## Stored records
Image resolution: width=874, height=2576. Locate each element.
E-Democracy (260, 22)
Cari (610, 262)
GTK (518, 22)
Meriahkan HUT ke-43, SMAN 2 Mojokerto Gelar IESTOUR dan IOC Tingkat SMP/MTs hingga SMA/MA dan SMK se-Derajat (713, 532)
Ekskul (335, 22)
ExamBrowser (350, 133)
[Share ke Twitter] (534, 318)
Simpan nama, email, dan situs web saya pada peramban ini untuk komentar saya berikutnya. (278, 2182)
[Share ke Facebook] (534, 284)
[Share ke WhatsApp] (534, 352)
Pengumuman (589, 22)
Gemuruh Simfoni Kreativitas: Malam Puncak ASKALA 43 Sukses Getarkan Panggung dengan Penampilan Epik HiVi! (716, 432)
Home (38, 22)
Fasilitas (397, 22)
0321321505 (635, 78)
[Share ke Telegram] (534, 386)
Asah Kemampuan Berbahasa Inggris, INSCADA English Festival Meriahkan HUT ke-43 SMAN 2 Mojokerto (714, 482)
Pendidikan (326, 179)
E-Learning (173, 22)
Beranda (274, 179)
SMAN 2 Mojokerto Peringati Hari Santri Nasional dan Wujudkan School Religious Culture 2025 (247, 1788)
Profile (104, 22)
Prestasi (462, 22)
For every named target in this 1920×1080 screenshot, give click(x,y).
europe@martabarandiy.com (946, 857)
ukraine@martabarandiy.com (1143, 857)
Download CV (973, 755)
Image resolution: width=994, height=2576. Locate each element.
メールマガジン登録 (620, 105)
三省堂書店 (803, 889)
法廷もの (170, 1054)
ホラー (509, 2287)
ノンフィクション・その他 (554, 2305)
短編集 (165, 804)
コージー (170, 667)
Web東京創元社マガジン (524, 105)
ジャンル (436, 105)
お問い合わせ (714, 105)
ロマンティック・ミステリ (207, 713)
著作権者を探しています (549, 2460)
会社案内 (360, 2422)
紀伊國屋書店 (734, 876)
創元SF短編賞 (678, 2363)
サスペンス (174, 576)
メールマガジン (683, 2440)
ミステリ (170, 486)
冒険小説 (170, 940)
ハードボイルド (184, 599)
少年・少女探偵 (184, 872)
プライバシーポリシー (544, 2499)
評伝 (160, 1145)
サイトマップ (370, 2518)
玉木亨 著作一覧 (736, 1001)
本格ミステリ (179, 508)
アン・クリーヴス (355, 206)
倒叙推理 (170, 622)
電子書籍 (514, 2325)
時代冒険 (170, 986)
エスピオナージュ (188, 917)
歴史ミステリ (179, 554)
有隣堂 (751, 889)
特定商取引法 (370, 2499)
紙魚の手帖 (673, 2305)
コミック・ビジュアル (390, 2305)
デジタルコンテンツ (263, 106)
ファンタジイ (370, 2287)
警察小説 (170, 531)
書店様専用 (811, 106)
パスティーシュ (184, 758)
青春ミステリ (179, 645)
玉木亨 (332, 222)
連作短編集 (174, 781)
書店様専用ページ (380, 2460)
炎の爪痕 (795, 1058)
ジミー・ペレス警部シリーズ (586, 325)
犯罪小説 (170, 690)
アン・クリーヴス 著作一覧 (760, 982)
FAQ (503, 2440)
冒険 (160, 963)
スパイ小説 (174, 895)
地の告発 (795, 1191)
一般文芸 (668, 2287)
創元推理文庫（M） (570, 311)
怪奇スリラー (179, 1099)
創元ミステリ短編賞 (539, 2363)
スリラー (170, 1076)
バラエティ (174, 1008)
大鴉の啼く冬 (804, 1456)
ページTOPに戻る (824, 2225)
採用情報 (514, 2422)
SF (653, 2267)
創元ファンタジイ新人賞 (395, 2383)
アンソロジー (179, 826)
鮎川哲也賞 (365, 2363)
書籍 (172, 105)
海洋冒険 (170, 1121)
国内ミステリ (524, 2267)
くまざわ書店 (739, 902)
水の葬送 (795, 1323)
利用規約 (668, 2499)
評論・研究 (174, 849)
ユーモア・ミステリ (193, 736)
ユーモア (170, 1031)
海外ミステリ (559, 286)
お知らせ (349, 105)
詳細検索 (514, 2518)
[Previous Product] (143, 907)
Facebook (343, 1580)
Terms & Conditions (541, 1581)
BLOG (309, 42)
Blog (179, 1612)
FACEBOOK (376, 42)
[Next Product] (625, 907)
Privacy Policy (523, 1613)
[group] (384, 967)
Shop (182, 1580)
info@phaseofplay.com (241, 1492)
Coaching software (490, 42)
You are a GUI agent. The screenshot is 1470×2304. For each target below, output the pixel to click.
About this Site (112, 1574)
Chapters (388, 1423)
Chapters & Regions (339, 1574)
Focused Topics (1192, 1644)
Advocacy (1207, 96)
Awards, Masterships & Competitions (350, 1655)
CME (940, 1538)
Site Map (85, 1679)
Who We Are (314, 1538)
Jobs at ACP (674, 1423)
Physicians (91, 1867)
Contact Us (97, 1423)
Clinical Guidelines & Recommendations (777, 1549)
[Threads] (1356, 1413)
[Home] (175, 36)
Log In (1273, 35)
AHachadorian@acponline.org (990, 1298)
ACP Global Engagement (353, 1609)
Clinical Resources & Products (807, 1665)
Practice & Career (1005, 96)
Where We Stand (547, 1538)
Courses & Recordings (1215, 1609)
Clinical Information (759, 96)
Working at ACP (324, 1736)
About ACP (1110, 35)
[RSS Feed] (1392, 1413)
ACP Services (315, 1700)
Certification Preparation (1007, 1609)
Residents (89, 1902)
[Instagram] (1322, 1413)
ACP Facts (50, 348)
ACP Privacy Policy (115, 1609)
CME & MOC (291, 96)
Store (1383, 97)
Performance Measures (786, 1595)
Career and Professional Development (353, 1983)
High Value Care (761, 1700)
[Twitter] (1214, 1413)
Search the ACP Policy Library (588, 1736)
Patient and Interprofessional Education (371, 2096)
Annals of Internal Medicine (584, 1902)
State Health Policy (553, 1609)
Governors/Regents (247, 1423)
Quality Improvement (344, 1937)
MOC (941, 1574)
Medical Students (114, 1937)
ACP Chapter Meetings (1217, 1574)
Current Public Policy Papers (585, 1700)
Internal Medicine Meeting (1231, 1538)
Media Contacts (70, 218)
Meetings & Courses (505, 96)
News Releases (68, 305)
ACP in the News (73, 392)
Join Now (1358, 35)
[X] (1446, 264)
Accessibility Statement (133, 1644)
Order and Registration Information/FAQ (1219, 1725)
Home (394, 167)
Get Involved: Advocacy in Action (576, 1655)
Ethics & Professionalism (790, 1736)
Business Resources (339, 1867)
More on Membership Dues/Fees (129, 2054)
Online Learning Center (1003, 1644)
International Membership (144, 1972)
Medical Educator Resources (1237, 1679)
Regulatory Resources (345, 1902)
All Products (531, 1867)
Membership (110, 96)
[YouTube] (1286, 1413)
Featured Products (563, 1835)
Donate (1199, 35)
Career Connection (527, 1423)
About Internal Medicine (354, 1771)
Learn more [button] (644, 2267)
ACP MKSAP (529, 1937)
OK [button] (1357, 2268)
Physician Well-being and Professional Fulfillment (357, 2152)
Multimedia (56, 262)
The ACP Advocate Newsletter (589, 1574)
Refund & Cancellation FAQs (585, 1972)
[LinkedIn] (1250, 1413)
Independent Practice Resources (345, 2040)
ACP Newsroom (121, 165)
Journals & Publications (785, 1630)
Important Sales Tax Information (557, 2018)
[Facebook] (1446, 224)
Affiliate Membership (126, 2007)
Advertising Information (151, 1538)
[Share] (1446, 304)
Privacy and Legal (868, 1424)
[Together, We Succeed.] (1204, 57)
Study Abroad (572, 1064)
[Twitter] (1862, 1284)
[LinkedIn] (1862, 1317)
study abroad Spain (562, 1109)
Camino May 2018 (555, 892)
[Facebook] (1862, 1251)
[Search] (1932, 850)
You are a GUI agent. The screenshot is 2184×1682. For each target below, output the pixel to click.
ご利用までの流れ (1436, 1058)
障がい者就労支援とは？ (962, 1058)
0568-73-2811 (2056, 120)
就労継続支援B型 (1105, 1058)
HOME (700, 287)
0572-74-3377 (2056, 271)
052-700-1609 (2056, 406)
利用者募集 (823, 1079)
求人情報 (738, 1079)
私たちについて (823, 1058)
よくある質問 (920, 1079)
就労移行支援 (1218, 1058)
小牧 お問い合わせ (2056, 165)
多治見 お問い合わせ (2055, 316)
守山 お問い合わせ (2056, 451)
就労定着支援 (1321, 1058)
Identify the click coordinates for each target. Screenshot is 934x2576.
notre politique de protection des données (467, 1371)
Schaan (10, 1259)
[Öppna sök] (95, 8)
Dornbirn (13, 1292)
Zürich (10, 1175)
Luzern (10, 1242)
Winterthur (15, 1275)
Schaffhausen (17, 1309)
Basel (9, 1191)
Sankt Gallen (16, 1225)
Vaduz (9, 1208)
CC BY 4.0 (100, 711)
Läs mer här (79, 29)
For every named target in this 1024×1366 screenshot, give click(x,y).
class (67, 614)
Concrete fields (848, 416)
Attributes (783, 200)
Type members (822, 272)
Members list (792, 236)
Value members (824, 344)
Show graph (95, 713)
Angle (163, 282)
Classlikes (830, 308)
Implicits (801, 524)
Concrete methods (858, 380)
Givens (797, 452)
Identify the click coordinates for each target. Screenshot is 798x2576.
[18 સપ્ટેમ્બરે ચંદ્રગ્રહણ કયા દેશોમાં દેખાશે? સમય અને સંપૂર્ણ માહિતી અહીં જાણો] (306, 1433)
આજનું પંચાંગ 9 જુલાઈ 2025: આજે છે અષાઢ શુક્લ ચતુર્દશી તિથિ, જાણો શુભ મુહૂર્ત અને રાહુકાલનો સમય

## What is expected
Your answer must be the data above, copied exactly from its first line through the line containing "[Share ke Twitter] (534, 318)", and nothing more.

## Result for this task
Image resolution: width=874, height=2576. Locate each element.
E-Democracy (260, 22)
Cari (610, 262)
GTK (518, 22)
Meriahkan HUT ke-43, SMAN 2 Mojokerto Gelar IESTOUR dan IOC Tingkat SMP/MTs hingga SMA/MA dan SMK se-Derajat (713, 532)
Ekskul (335, 22)
ExamBrowser (350, 133)
[Share ke Twitter] (534, 318)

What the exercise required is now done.